I have created a Unit of work wrapper for my Nhibernate data access methods. I initialise my Session Factory inside the Static Constructor of the UnitOfWork class, hoping to have it initialised once and only once.

public class UnitOfWork : IUnitOfWork
{
  private static readonly ISessionFactory _sessionFactory;
  static UnitOfWork()
    {
        var oracleConfiguration = OracleDataClientConfiguration.Oracle10.ConnectionString(ConfigurationManager.ConnectionStrings[Constants.CONNECTION_STRING].ConnectionString);
        _sessionFactory = Fluently.Configure()
                          .Database(oracleConfiguration)
                          .Mappings(m => m.FluentMappings.Add<MyMap>())
                          .BuildSessionFactory();
    }
}

I then bind this unitOfWork dependency with Ninject Kernel during my application startup and then expect Ninject to resolve it in my data access repository's constructor. (I am using Constructor injection).

public class Module : NinjectModule
{
    public override void Load()
    {
         Bind<IUnitOfWork>().To<UnitOfWork>();
    }                                                                       
}

But after resolution, I could understand that the code inside the static constructor was never executed during object creation and as a result my Nhibernate Session factory is null.

I am definitely sure that I am missing something here. Could some one help me understand what is the correct way to use static constructor in Ninject ?

Thanks

1
You don't need to set your unit of work static. It should work without static keywordOrcusZ
If I don't set it to static, with my current Ninject Binding Configuration, it would result in Ninject IOC creating separate Session Factories for each resolution.Dinny

1 Answers

1
votes

You want your Uow constructor to be executed only once, thus you are declaring it static. Why not, but it should not compile with an access modifier (the public keyword). Static constructor does not accept access modifiers (or arguments). Are you sure your code is valid?

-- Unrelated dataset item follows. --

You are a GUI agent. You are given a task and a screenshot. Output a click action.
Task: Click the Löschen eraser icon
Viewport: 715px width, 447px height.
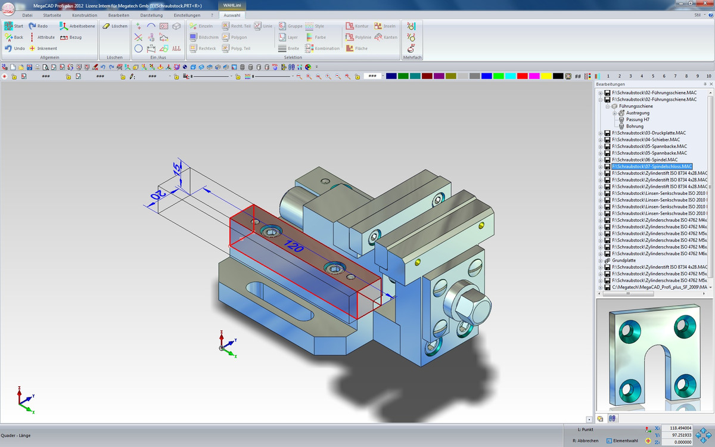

I guess you have actually tried without the invalid access modifier.

I do not know how a type could be used without triggering its static constructor first. Maybe NInject is able of doing that. In such case, just fallback to a cleaner solution: add your session factory to NInject with a singleton life-cycle and appropriate code to instantiate it (basically what your current Uow constructor does), and setup your Uow for having it as a dependency.